A couple months ago, we saw a pretty significant drop in the application performance index (Apdex) score for New Relic’s Key Transactions Index page. This was concerning to us, since this is a page that receives a good amount of traffic and shows summary information for our users’ most important transactions. But by using New Relic Insights, we were able to pinpoint exactly what caused this drop (spoiler alert: it actually wasn’t anything specific that we had done!) and get a fix in place ASAP. Here’s the play-by-play:
Spotting the Initial Problem in New Relic APM
It all started when we noticed this drop in Apdex score. The corresponding increase in response times seemed to occur around early in the morning of the previous Friday:
When we first started investigating this issue, we tried a few different avenues, all focused on changes that we may have made on our side:
- Reviewed the commits that had gone out in the past few production deploys
- Looked for any changes to services this page depended on
- Asked our Site Engineering team whether they had done any infrastructure changes around that time
- Compared transaction traces before/after this point in time
None of these avenues yielded particularly interesting leads, until we took a look at the histogram of response times for this page:
Typically, we’d expect to see some outliers, but that entire second bump on the right side of the histogram was pretty strange! In order to drill down to investigate just that segment of response times, we turned to New Relic Insights.
Digging Deeper with New Relic Insights
To start off easy and get some familiarity with how to write the queries for the data we wanted, we re-constructed that same histogram to verify we were looking at that same two-bump chart:
To focus on that second bump, we modified the query to limit it to only those responses that were longer than 1.5 seconds. Then, just for fun, we thought we’d try faceting the data by account:
Over 96 percent of these slow responses were all from one customer! We could then focus on just this one customer’s usage of that Key Transactions index page:
The increase in their requests to this page corresponded exactly to the timing of the drop in the Apdex score for the Key Transaction index.
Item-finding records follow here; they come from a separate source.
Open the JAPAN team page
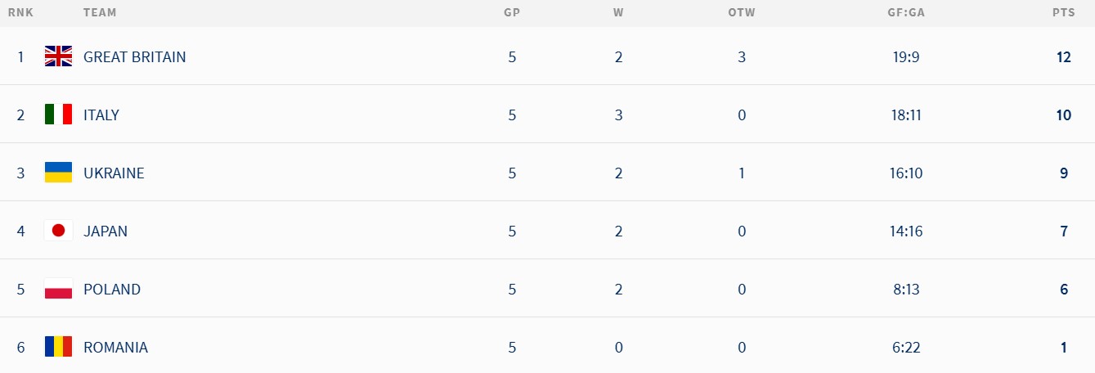Viewport: 1095px width, 373px height. click(x=105, y=231)
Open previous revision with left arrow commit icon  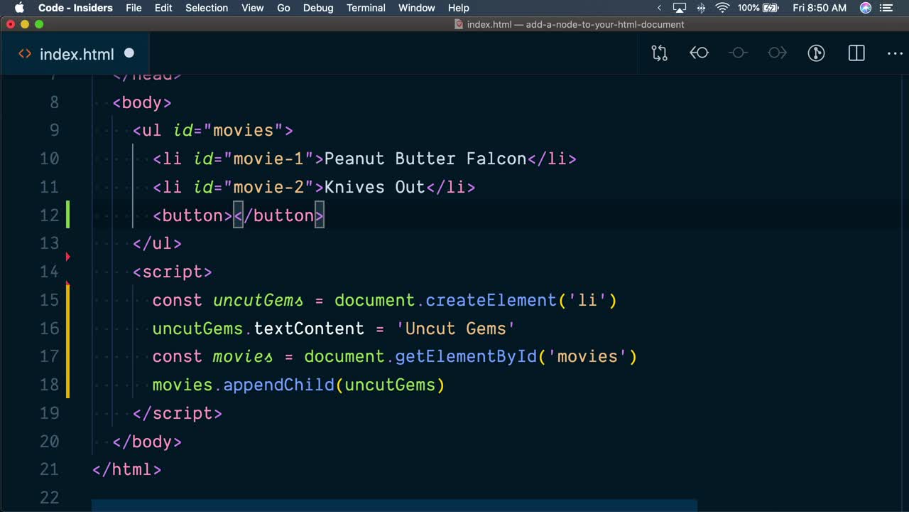tap(699, 53)
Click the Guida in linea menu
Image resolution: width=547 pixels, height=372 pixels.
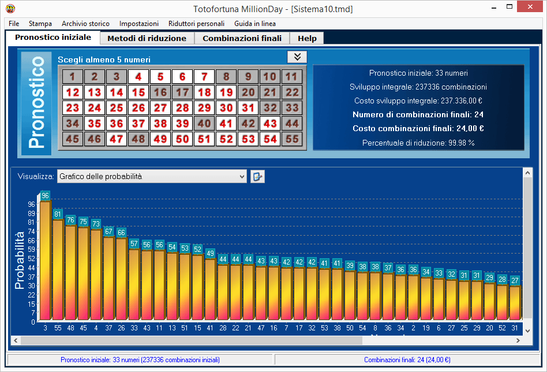click(254, 24)
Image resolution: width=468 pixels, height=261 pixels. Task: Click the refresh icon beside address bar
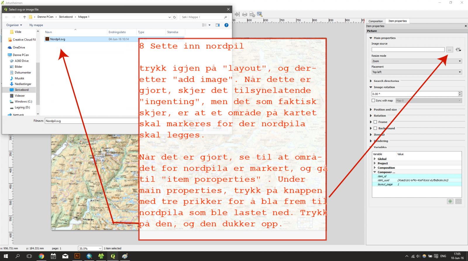[175, 17]
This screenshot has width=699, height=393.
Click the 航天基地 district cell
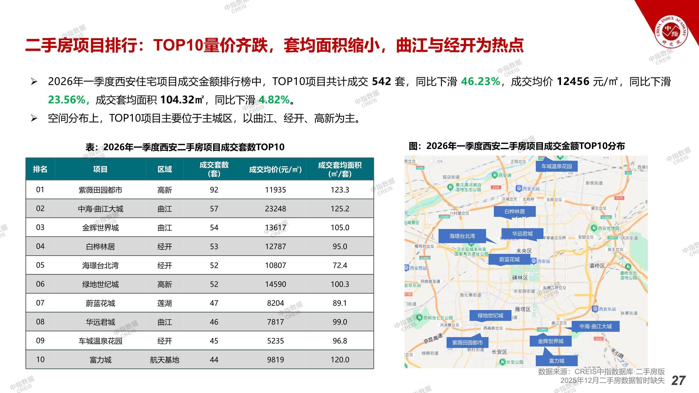pyautogui.click(x=165, y=360)
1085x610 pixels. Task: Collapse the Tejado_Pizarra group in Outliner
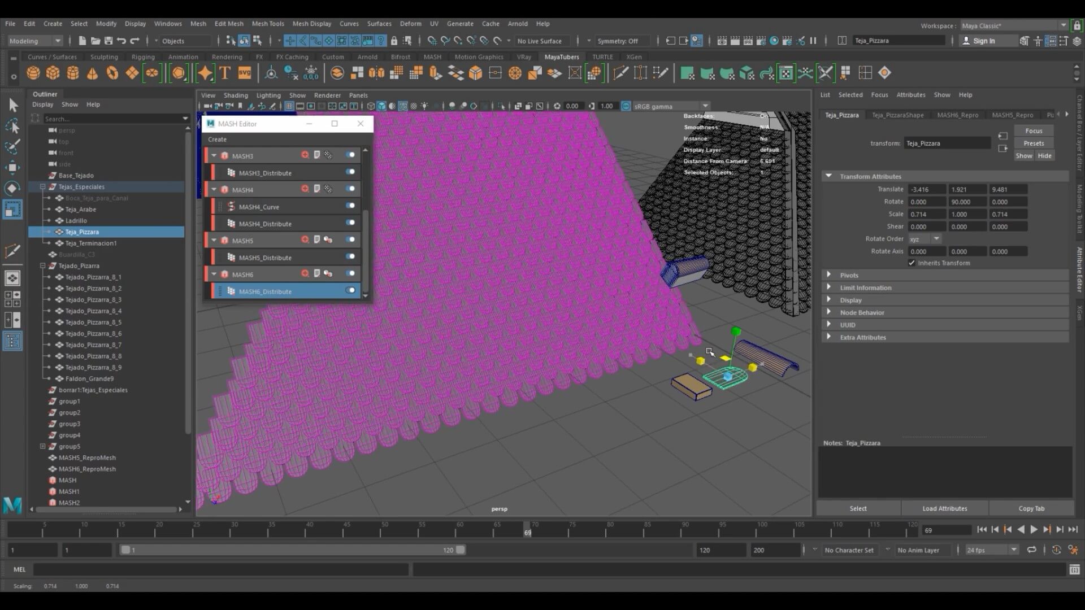(42, 265)
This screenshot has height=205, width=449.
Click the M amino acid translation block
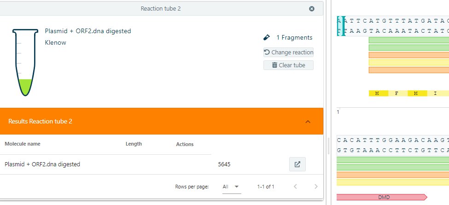click(377, 94)
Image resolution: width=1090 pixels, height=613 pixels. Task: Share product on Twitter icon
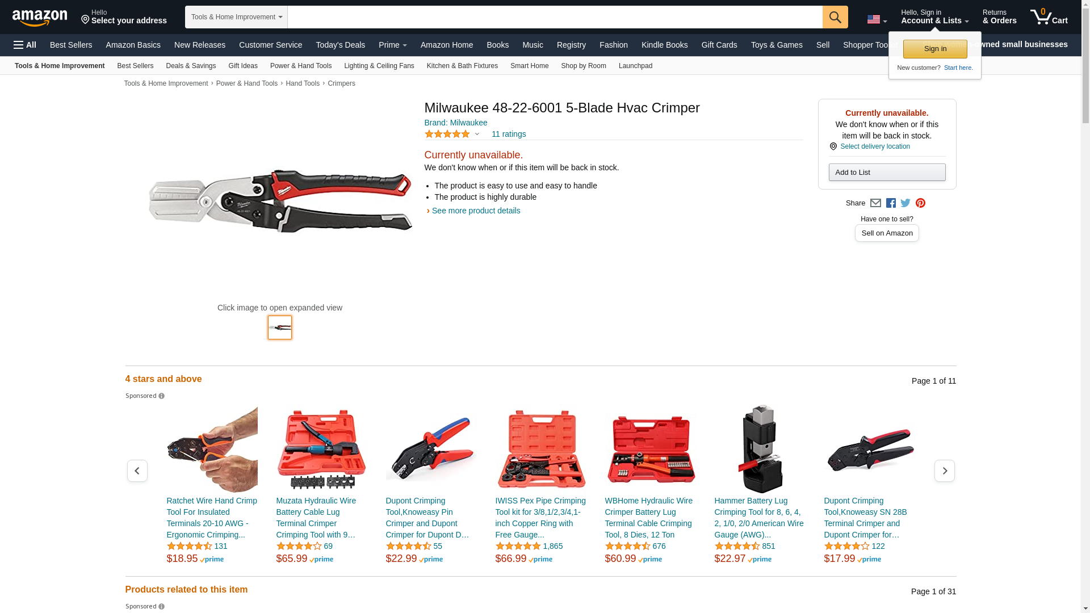[905, 203]
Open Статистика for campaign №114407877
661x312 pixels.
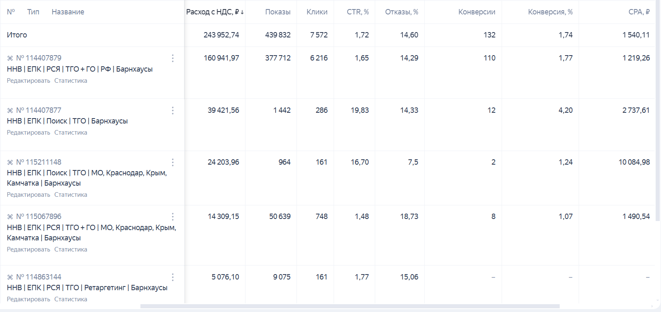71,133
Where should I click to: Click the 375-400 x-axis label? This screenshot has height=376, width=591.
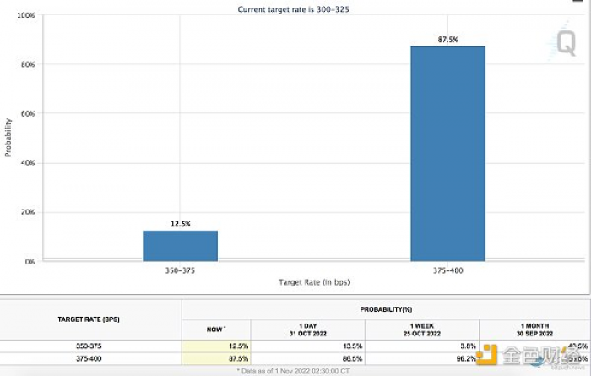click(x=447, y=270)
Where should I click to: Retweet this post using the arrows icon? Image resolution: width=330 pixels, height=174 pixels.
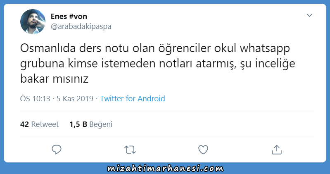[130, 150]
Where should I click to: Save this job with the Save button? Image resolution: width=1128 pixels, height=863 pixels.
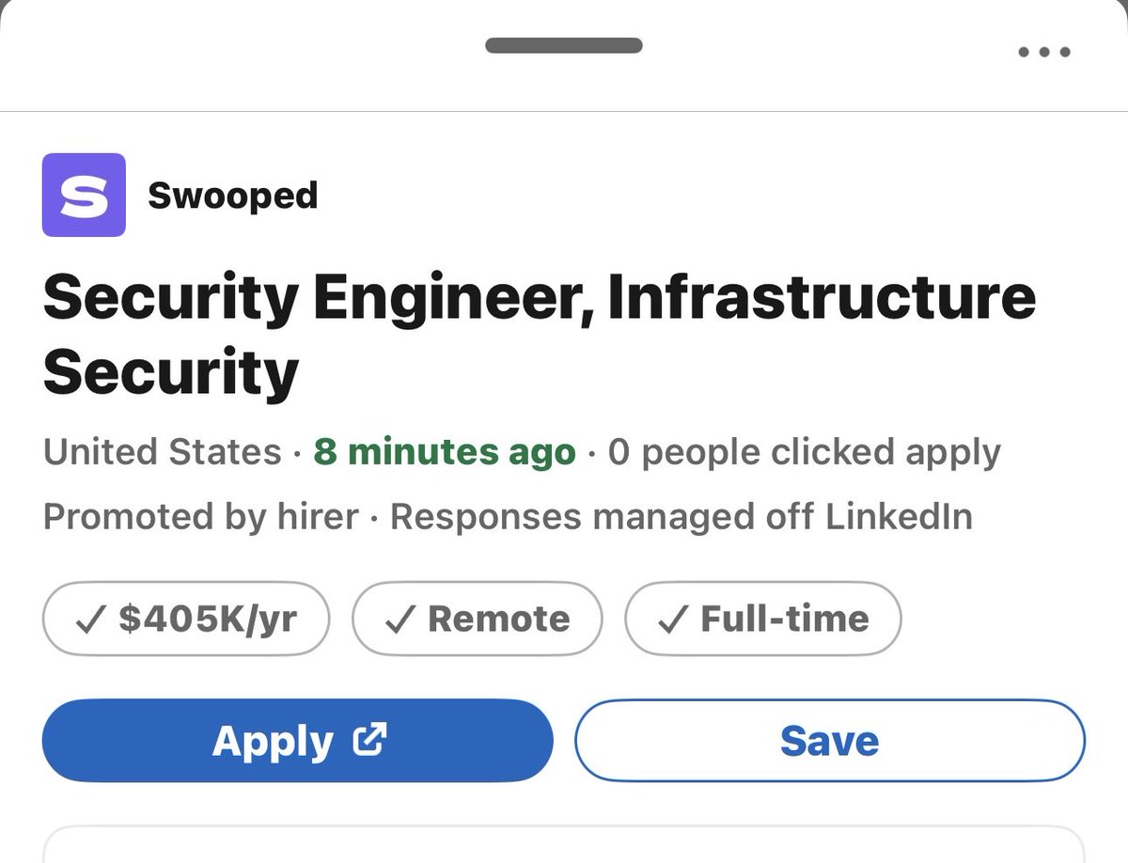click(x=829, y=741)
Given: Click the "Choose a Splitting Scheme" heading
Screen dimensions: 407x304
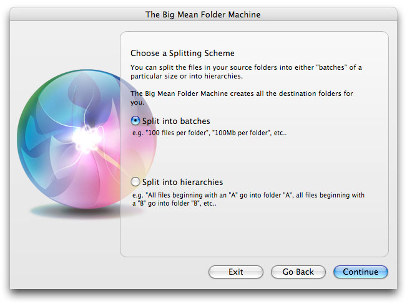Looking at the screenshot, I should 182,54.
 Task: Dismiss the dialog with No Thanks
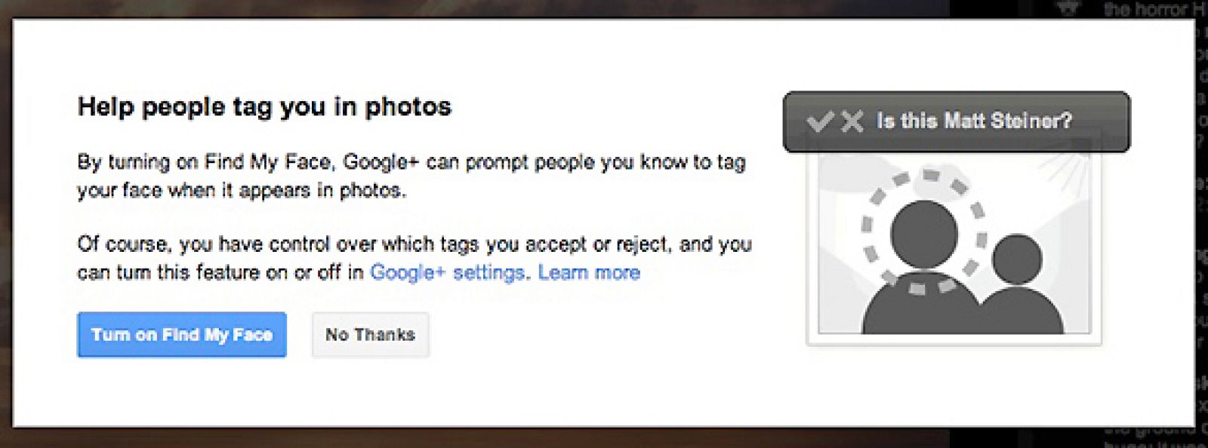(x=370, y=335)
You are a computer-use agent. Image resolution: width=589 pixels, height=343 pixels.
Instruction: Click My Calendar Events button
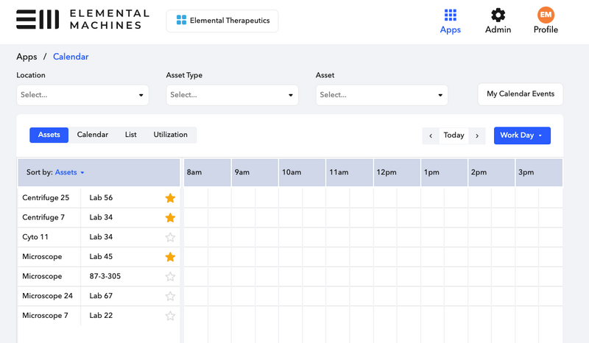(x=521, y=94)
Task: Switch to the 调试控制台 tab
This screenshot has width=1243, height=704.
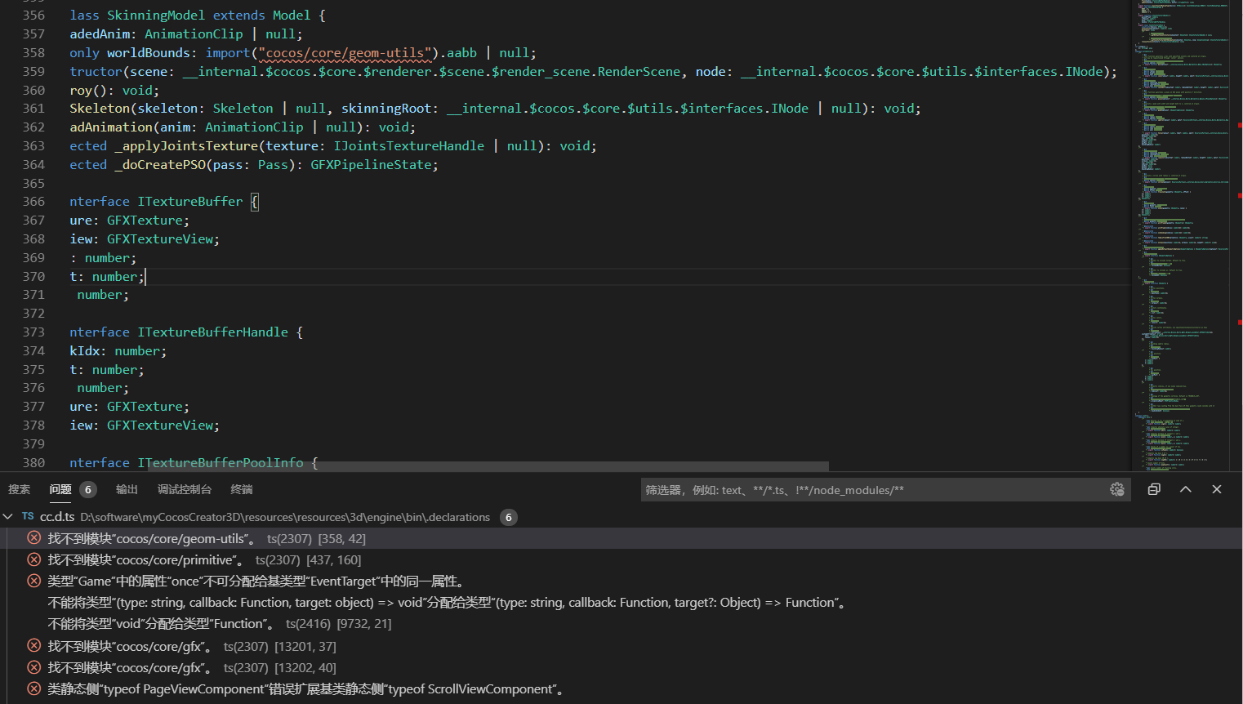Action: click(185, 489)
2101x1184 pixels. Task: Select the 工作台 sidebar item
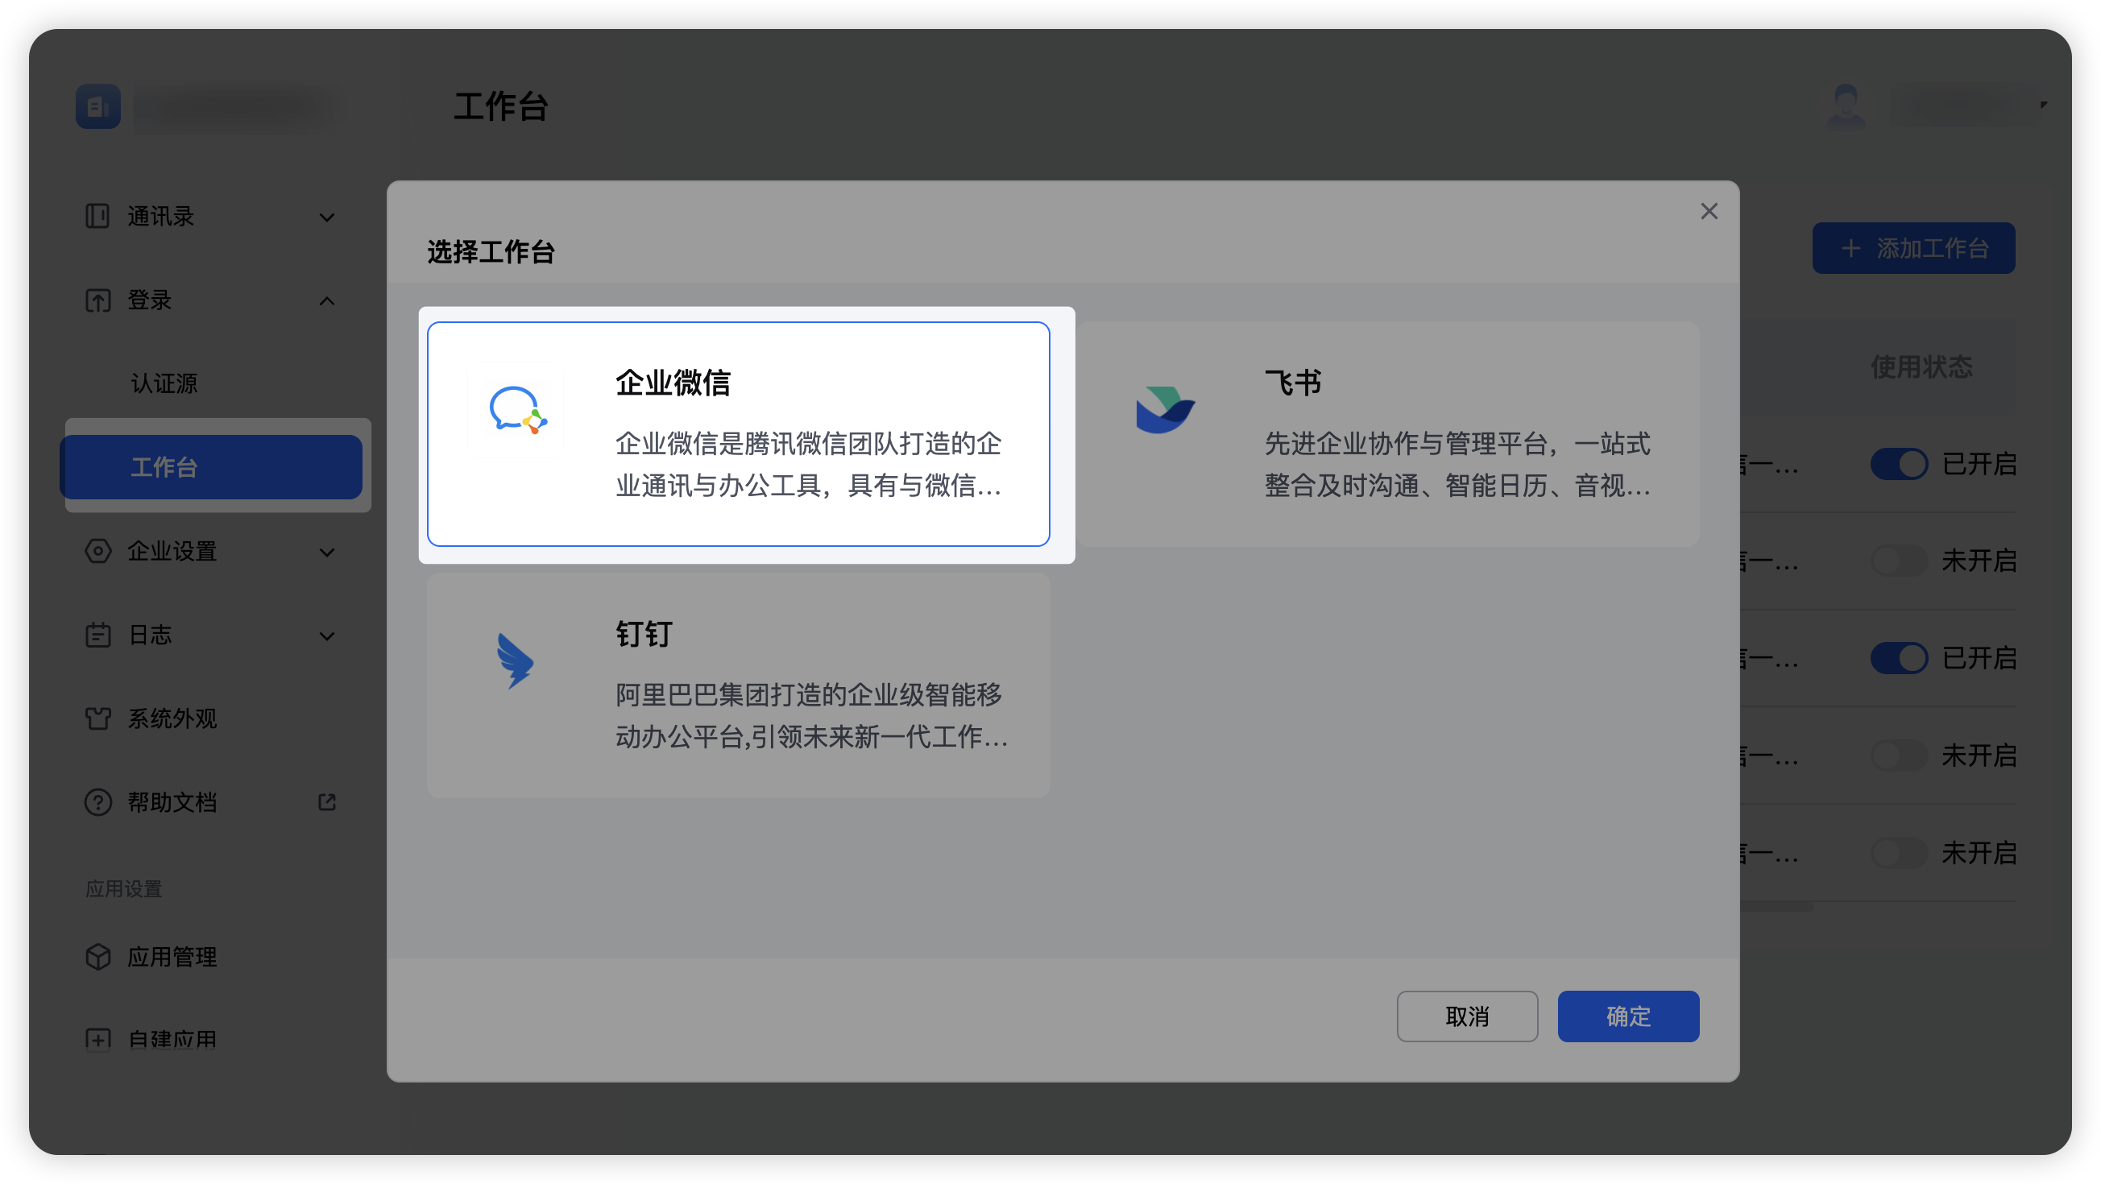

Here’s that Apdex chart with the same data that we saw in APM:
To confirm that the drop in Apdex score did indeed stem from the sudden increase in requests by this customer, we took a look at the Apdex score for this page with this customer excluded, which showed that the Apdex score for other customers had actually stayed pretty steady:
All of these charts combined together formed a dashboard that told a story behind the data we’d seen in APM:
When we see issues with our site’s performance in New Relic APM, our first instinct is to see what we may have done on our side recently that caused this issue, to try to reverse that change. By using New Relic Insights, we were able to discover greater depth behind the numbers. We found that a sharp increase in requests from a customer who had a particularly slow response on this page affected the overall Apdex score. So rather than fixating on a recent commit to revert in order to improve the performance of this page, we could focus on improving the experience for those high volume customers.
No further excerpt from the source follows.